(Records from a dataset)
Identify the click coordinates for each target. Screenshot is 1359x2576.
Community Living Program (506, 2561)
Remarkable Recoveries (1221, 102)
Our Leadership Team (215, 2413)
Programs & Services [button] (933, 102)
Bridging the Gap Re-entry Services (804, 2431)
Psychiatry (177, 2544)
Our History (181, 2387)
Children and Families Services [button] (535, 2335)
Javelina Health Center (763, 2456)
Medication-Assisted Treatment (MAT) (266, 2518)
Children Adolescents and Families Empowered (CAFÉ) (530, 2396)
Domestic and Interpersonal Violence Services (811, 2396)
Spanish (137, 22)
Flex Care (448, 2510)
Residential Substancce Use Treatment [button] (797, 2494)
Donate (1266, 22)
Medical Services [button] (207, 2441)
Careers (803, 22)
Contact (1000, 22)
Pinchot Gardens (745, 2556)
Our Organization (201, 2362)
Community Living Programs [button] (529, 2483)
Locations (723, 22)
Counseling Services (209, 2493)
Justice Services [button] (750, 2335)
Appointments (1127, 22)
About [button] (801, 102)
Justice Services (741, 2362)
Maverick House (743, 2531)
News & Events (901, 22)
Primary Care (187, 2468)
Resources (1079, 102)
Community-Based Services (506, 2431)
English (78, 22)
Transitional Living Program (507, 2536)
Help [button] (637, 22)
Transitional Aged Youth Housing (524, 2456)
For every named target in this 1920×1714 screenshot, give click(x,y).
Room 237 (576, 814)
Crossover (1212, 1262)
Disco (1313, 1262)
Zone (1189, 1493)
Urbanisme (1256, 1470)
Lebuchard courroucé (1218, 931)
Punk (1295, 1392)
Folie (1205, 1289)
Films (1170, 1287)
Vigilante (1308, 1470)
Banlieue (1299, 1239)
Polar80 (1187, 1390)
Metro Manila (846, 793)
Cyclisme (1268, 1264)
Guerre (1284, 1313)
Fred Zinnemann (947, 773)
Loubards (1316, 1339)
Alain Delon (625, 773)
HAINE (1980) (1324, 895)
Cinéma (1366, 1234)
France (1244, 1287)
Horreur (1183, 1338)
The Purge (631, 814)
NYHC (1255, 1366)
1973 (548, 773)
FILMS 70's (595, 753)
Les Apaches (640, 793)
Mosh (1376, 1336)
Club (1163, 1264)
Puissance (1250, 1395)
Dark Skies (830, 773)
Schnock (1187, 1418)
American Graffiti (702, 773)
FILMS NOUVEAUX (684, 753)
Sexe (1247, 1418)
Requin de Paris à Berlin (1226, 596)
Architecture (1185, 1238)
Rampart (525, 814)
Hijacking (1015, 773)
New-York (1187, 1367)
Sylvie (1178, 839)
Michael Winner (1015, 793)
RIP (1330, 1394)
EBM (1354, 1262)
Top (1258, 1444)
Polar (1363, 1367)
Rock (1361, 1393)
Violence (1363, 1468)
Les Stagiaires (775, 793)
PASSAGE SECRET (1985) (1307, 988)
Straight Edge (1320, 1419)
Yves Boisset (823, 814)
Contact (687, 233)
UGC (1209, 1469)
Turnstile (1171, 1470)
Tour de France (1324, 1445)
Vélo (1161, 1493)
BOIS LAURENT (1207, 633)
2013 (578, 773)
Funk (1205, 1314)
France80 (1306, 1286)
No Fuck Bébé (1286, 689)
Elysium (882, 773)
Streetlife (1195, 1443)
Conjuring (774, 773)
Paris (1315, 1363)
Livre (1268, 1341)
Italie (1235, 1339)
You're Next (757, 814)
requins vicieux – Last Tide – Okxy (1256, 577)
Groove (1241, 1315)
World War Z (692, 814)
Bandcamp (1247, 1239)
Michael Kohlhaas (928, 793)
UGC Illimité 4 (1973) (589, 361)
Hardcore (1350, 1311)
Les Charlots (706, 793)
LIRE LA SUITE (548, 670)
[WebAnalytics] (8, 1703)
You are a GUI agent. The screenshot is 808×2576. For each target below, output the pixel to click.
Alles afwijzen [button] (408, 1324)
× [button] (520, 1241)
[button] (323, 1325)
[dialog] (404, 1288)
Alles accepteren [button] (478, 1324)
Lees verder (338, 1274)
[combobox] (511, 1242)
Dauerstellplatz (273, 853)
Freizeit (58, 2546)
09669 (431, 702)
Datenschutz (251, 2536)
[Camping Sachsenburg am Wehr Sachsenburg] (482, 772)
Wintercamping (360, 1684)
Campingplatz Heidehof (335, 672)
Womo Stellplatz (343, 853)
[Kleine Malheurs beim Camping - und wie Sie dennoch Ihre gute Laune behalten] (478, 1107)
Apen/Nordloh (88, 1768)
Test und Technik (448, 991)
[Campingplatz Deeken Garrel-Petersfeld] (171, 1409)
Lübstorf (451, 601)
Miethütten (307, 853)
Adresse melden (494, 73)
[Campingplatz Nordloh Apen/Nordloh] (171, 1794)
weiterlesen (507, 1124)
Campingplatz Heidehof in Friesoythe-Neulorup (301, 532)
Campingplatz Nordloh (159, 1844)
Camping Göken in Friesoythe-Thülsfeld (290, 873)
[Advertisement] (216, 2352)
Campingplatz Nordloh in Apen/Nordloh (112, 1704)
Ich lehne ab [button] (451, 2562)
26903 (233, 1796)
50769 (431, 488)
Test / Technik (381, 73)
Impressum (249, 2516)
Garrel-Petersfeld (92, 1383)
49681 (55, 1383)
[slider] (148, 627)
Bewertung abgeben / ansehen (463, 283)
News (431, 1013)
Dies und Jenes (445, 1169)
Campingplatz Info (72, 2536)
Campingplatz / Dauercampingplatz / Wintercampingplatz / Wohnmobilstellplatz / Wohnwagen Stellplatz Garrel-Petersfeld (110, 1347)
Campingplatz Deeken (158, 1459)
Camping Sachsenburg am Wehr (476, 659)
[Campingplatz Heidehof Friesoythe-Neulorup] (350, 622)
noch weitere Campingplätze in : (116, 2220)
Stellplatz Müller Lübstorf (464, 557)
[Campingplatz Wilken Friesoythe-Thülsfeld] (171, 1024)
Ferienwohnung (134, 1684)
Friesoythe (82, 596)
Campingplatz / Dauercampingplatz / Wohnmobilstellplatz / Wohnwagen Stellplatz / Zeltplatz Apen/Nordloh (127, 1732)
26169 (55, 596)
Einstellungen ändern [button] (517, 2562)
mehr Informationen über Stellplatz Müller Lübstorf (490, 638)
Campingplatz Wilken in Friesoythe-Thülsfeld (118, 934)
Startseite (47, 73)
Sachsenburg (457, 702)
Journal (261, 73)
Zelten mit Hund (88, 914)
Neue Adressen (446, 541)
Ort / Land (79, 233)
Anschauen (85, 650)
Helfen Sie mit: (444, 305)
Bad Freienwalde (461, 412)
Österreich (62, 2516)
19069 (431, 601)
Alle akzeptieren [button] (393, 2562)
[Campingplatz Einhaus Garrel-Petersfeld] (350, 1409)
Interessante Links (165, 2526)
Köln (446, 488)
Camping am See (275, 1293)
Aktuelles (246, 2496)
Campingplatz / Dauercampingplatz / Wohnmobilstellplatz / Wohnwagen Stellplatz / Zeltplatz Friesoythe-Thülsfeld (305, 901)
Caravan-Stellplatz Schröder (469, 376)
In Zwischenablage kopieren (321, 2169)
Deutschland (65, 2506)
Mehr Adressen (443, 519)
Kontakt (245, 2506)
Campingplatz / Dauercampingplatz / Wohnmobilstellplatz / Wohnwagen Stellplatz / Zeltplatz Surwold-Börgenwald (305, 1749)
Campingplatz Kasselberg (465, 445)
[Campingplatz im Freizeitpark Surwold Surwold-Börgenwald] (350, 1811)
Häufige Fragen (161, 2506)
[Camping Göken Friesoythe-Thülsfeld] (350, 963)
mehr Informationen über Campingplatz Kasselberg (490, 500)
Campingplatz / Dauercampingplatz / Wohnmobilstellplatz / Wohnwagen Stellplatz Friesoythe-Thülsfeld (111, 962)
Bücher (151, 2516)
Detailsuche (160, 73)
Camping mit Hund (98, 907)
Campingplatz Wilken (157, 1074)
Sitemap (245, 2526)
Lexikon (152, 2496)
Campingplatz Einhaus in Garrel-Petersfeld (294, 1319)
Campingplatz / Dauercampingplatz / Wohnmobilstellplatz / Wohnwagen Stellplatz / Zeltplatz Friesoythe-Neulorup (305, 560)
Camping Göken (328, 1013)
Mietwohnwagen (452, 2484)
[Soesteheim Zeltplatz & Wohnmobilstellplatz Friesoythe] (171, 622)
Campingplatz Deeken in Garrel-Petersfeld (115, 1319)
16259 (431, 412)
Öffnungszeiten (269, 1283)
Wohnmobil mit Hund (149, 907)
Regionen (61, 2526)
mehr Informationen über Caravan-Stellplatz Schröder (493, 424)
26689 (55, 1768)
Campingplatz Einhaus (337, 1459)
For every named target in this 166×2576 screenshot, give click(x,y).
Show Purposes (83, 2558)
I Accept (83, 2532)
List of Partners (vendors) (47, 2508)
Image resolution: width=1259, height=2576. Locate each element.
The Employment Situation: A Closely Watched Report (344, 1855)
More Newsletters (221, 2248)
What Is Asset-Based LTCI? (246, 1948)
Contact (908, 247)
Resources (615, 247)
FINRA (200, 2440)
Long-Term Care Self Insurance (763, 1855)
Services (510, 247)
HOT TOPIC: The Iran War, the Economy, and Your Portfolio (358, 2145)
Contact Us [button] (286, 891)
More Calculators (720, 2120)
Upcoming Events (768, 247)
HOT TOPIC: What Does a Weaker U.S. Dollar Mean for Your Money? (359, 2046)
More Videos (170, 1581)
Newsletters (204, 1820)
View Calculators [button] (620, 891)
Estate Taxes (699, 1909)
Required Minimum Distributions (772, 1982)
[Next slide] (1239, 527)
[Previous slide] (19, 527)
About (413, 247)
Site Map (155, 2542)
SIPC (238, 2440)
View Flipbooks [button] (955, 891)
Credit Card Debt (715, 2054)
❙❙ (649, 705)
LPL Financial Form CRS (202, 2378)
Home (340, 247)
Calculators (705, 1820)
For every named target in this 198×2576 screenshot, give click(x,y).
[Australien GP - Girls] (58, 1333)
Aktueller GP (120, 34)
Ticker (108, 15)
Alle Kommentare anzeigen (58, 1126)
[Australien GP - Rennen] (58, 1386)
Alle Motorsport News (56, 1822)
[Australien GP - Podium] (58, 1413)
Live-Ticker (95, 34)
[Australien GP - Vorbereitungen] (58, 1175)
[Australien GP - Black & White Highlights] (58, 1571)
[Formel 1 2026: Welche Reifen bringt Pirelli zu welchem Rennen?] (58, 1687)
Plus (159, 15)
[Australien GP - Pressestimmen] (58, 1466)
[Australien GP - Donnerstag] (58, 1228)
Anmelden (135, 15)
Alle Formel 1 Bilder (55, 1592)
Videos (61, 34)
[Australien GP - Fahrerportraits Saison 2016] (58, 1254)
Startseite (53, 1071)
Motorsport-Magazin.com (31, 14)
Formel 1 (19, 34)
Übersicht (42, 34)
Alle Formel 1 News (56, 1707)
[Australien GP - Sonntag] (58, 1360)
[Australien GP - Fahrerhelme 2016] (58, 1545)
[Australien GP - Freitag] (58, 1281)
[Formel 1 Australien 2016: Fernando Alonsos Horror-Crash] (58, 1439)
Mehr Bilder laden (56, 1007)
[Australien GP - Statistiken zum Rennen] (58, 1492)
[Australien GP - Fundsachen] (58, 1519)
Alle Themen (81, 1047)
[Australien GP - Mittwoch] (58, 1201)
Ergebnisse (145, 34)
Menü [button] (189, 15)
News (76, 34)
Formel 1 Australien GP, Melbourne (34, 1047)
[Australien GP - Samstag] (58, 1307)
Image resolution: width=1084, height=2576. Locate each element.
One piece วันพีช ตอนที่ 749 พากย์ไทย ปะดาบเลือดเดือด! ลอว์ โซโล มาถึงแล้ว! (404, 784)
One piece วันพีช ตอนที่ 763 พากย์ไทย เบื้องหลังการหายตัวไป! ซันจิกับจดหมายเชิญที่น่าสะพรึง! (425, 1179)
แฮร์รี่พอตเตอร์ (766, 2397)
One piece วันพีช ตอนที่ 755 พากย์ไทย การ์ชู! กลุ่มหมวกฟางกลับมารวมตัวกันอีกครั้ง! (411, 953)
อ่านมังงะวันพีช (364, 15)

What this task involves:
Work through the records line by line and tally those that include the word "Wehr". Give the number alone.

Finished task:
2